(Goal of the exercise): Rescale the records by writing out every line again except the pictures, with each coordinate in the answers multiplied by 2 and rounded to a whole number, halves up. Keep all other text and numbers unchanged.

(Material shown):
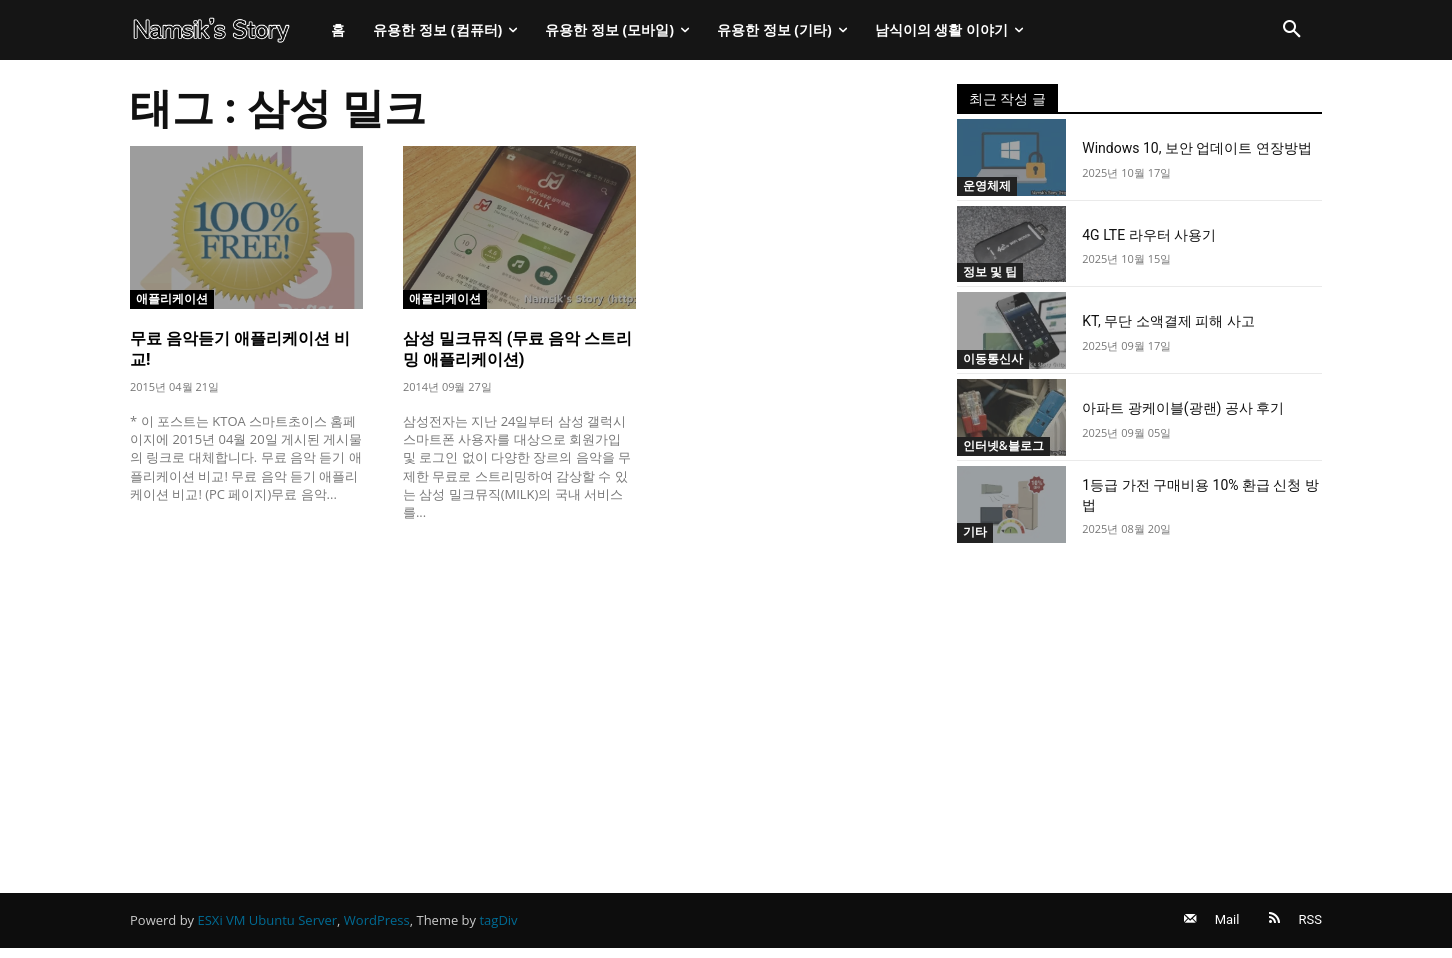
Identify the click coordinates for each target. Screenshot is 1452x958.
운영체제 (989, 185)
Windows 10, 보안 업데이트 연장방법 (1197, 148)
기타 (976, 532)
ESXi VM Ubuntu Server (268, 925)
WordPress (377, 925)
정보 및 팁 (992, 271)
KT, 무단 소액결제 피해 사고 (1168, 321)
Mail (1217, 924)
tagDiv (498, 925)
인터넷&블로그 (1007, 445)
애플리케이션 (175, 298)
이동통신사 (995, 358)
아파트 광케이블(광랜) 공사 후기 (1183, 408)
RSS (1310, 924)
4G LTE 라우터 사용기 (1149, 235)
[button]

(Full response):
Identify the click coordinates for each target. Screenshot is 1452x958.
운영체제 (1978, 370)
Windows 10, 보안 업데이트 연장방법 (2394, 296)
기타 (1952, 1064)
ESXi VM Ubuntu Server (536, 1850)
WordPress (754, 1850)
정보 및 팁 (1984, 542)
KT, 무단 소액결제 피해 사고 (2336, 642)
Mail (2434, 1848)
tagDiv (996, 1850)
인터넷&블로그 (2014, 890)
애플리케이션 (350, 596)
이동통신사 (1990, 716)
아파트 광케이블(광랜) 공사 후기 (2366, 816)
RSS (2620, 1848)
4G LTE 라우터 사용기 (2298, 470)
[button]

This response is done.